Revolutionary approach: A New DNA structure!!!


Our DNA lies deep inside the cells. The précised instructions about how our bodies are built and their function is being provided by the 6 billion A, G, C ant T letters present in our DNA code. In 1953, when James Watson and Francis Crick prominently encountered the iconic ‘Double helix’ structure of DNA, it seized the public imagination. It's now notable that short stretches of DNA can subsist in other structures, at least in the laboratory and scientists doubt that these different structures might play a key role in reading the DNA code. This new structure glances absolutely unalike to that double-stranded DNA double helix. The associate professor Daniel Christ, who co-led the research said that when most of people think of DNA, they think of the double helix but this novel research evoke that a completely different shape of DNA exist and which could be important for the living cells. Associate Professor Marcel Dinger said that the i-motif is a four-stranded 'knot' of DNA. This is very different from a double helix, where 'letters' on opposite strands recognize each other, and where C bind to G whereas C letters on the same strand of DNA bind to each other in the knot structure. Although the i-motif have been seen before and have studied it in detail by the researchers but it has only been observed in vitro.
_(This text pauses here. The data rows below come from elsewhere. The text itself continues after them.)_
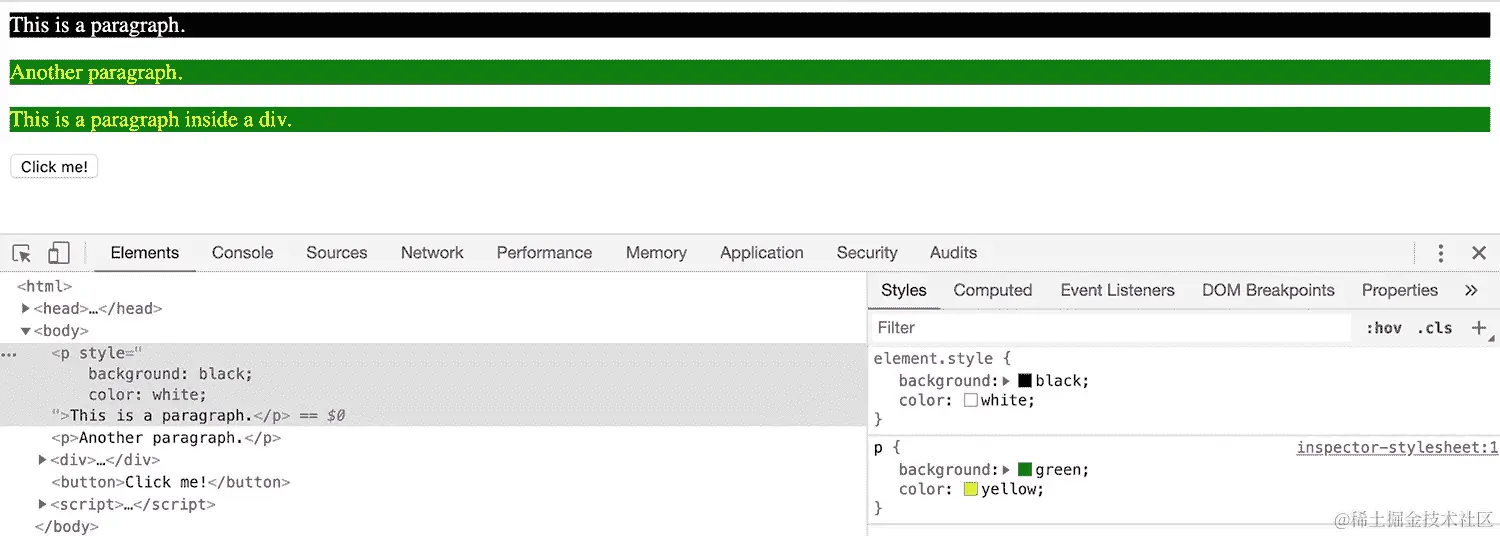
Task: Toggle the .cls element classes panel
Action: tap(1434, 328)
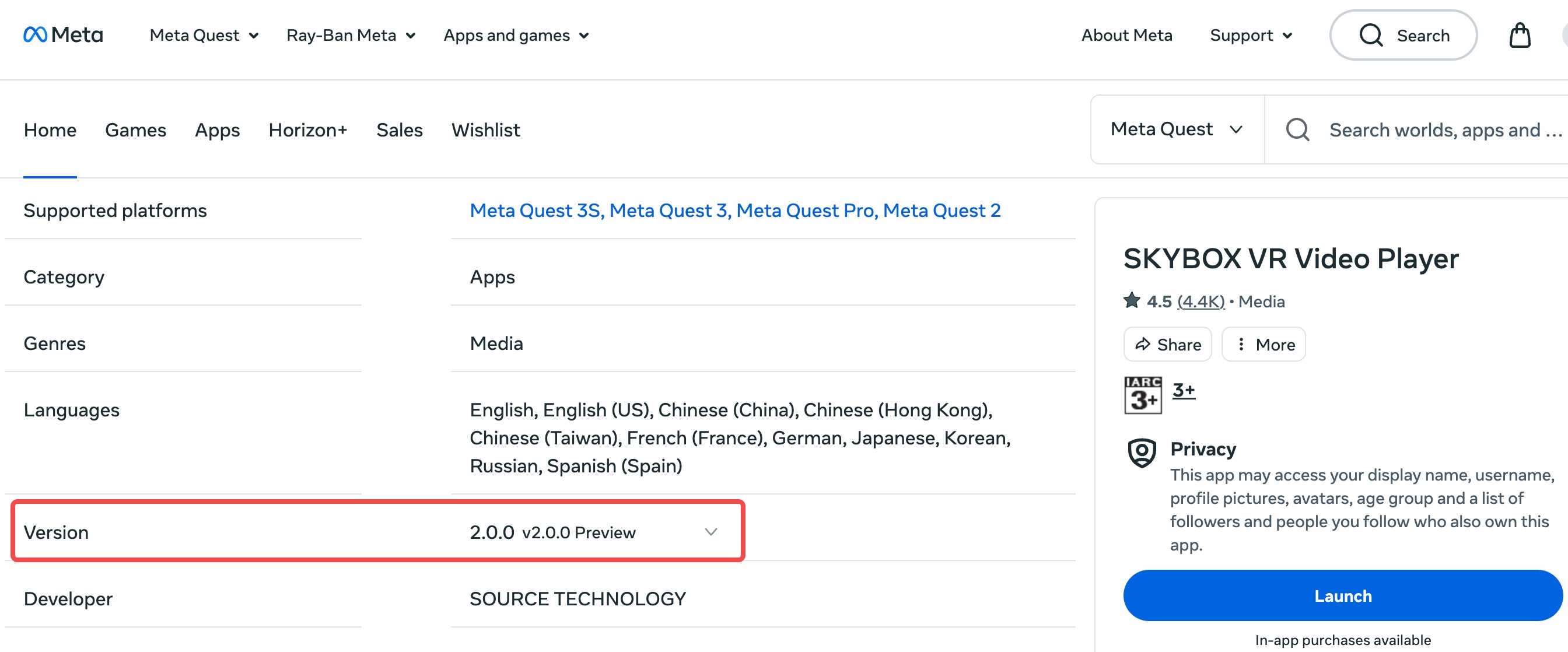Viewport: 1568px width, 652px height.
Task: Click the top Search magnifier icon
Action: pyautogui.click(x=1371, y=36)
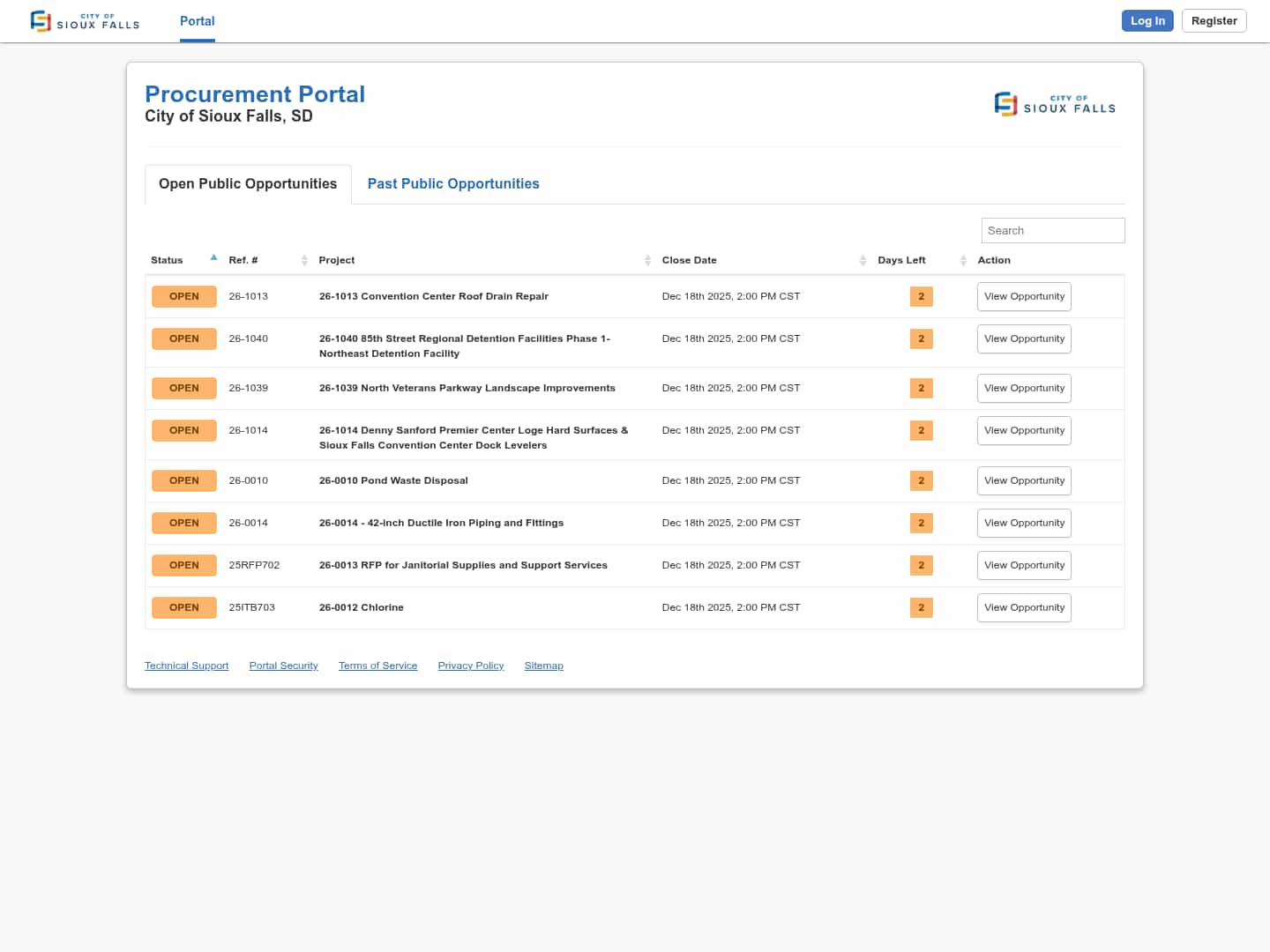
Task: Click OPEN status badge for Chlorine
Action: pyautogui.click(x=183, y=607)
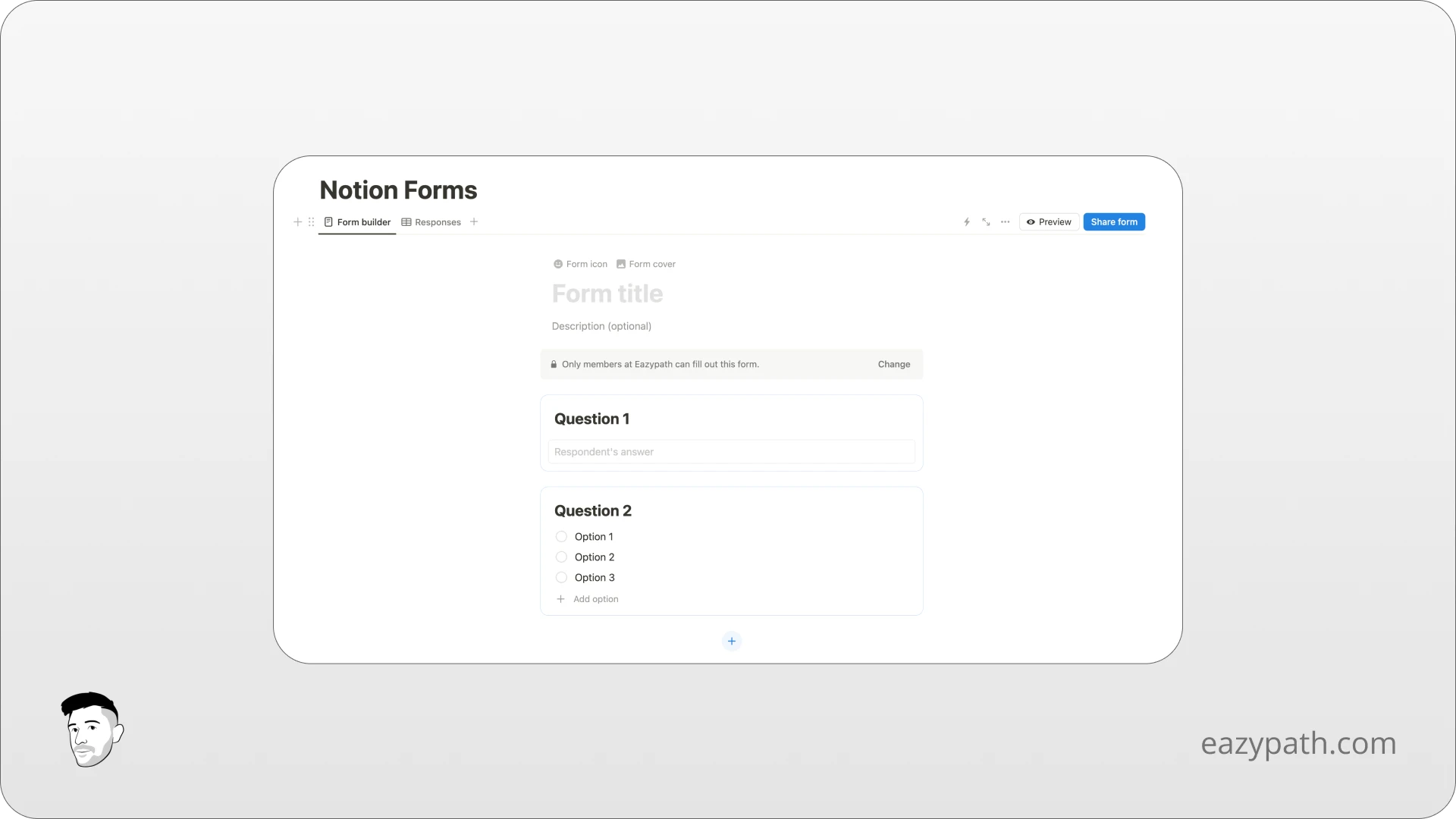Click the Share form button

click(1114, 221)
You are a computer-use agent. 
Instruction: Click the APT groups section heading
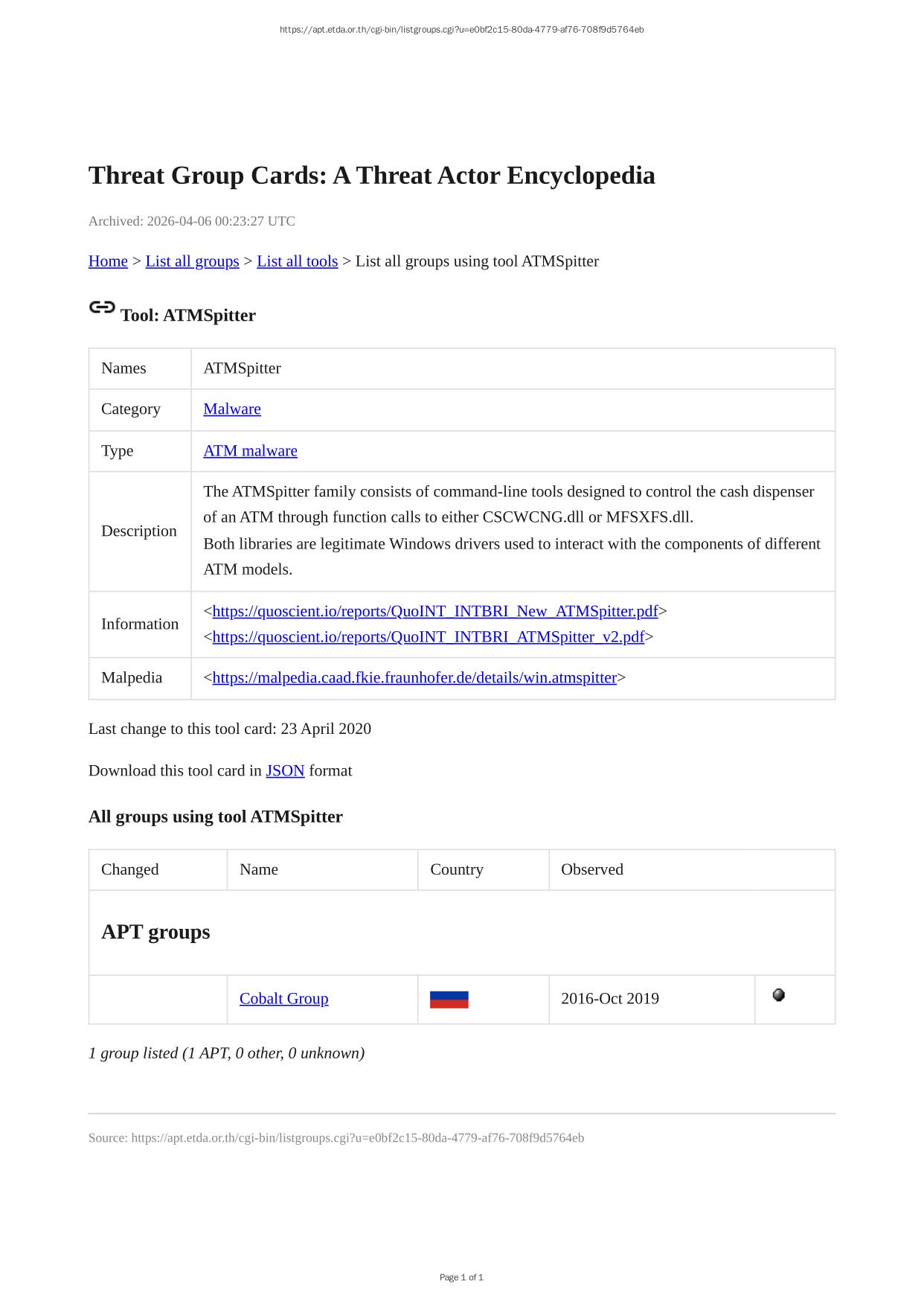click(x=155, y=932)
Actually, scientists in the field have controverted whether i-motif 'knots' would exist at all inside living things- the question that is resolved by the new findings. A precise new tool has been developed by the researchers to detect the i-motifs inside cells i.e. a fragment of an antibody molecule. It could specifically identify and attach to i-motifs with a very high harmony. The lack of an antibody that is specific for i-motifs has severely hindered the understanding of their role. Critically, the antibody fragment neither detects DNA in helical form, nor identified G-quadruplex structures. The researchers uncovered the location of 'i-motifs' in a range of human cell lines with this new tool & used fluorescence techniques to speck out where the i-motifs were detected, they identified innumerable spots of green within the nucleus, which specify the position of i-motifs. The most exciting thing was seen that the green spots were appearing and disappearing over time so it was concluded that that they were forming, dissolving and again forming. The i-motifs mostly form at a particular point in the life cycle of cell i.e. the late G1 phase, when DNA is being actively read. They also present that i-motifs appear in some promoter regions and in telomeres. The appearing and disappearing of the i-motifs is an indication to their function. It seems like they are there to help switch genes on or off, and to affect whether a gene is actively read or not. Due to the transient nature of the i-motifs it has been so very difficult to trace down in cells until now. It is very electrifying to reveal a complete novel form of DNA in cells and this finding will set the platform for a whole new push to understand what this new DNA shape is really for, and whether it will impact on health and disease.